>>>>
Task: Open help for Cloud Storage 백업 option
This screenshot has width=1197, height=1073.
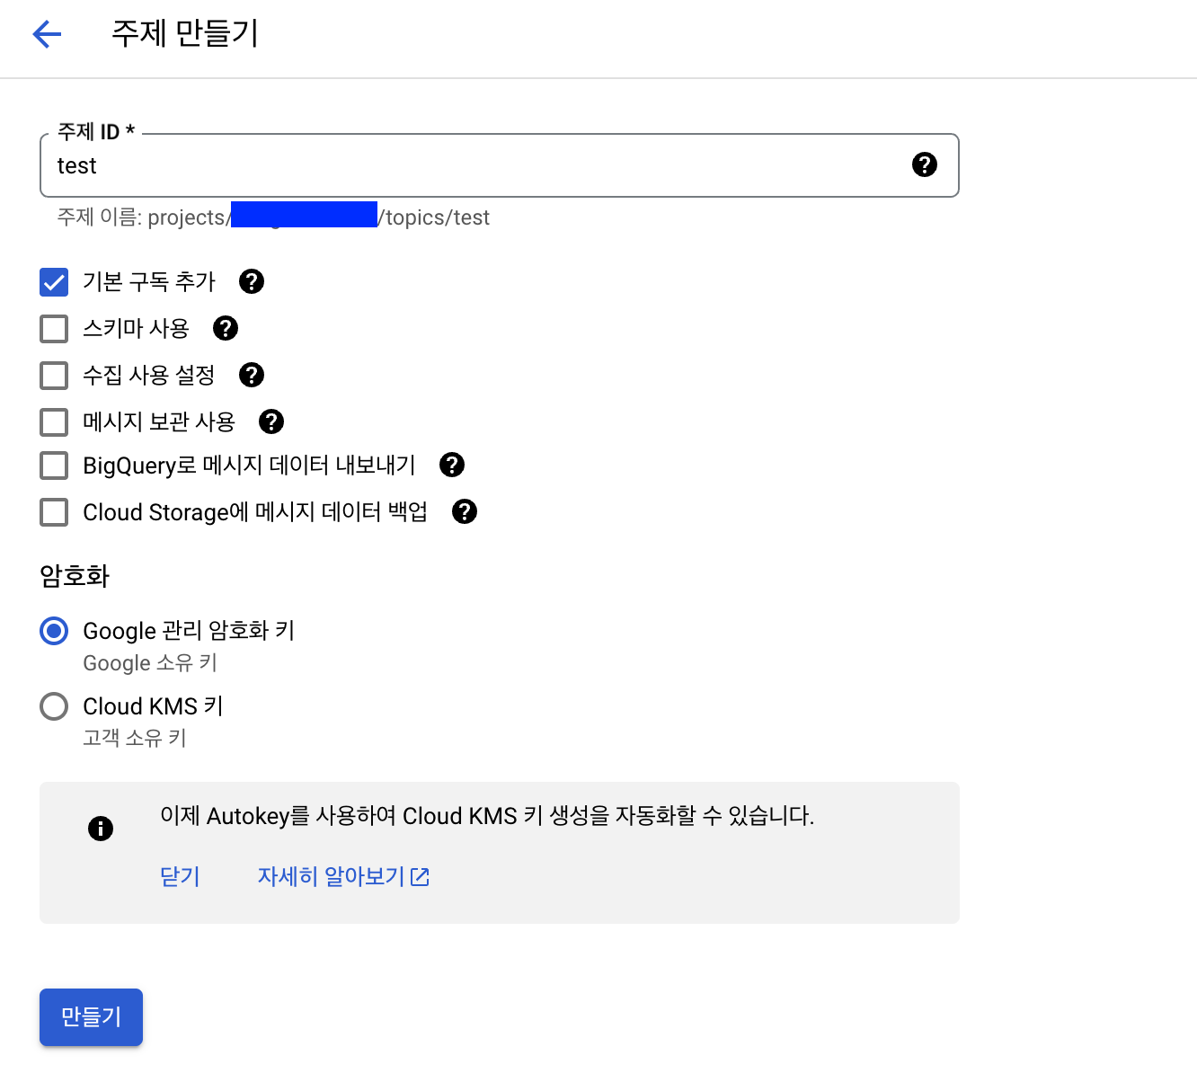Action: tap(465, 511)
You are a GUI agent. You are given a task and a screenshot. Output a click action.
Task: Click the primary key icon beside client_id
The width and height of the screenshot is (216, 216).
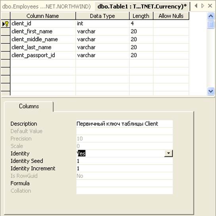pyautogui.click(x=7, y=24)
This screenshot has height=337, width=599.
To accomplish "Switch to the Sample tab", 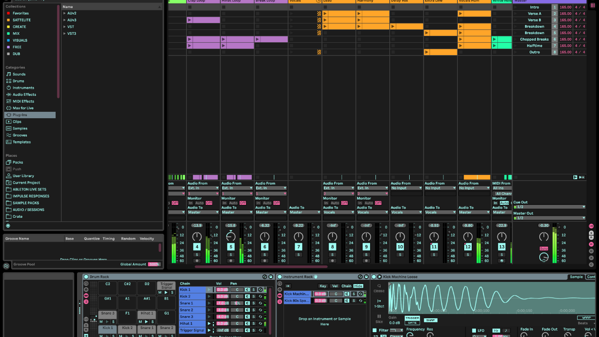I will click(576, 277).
<<<<
>>>>
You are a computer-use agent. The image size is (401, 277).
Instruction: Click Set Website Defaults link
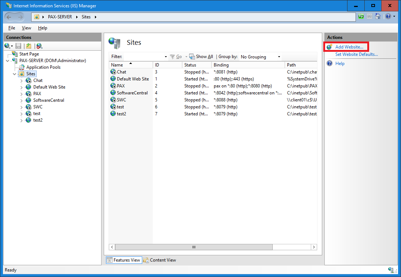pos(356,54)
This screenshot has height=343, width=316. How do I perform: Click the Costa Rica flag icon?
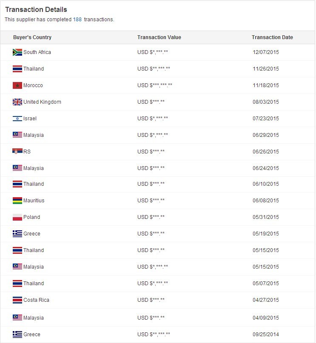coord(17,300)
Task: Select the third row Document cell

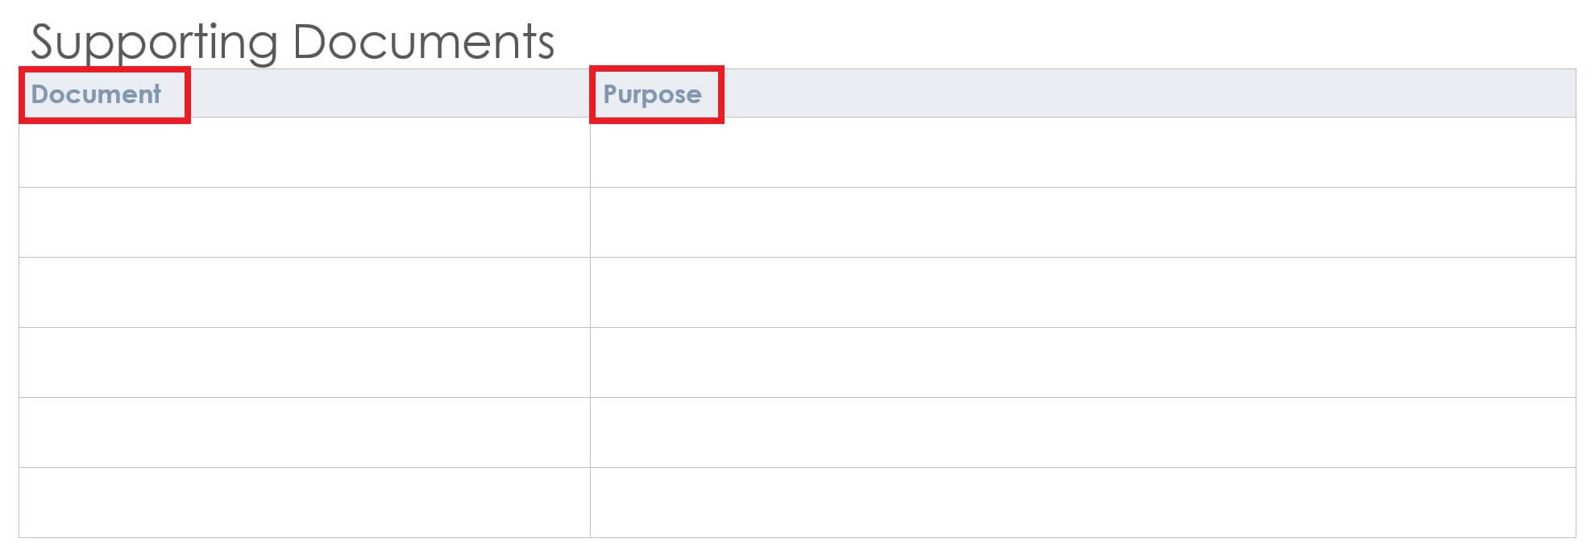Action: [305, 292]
<<<<
>>>>
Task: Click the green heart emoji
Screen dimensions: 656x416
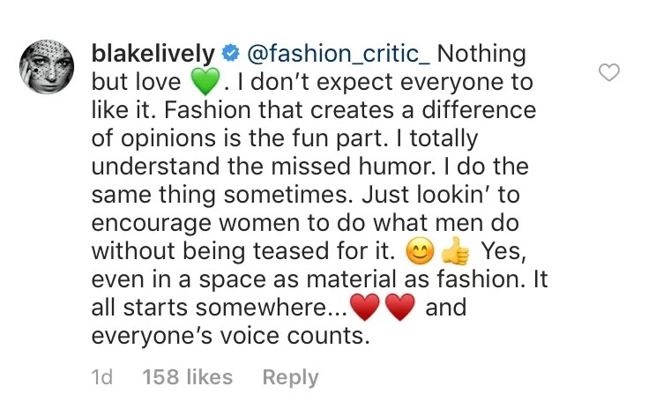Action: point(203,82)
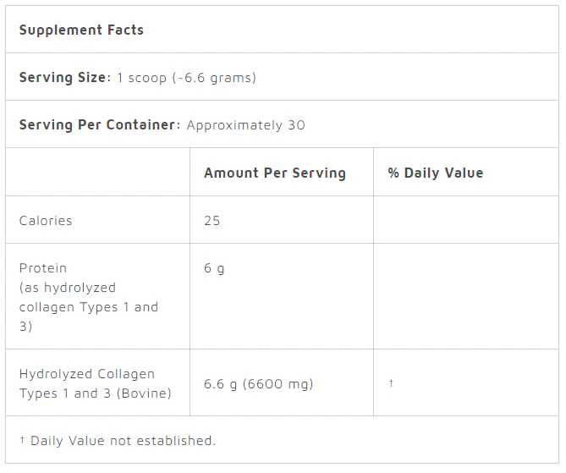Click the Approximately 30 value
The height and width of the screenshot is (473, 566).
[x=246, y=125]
<<<<
— Exercise goal —
Scan the entries above and work out how many lines include the word "agent"; the reply is that number alone.

— Written reply —
2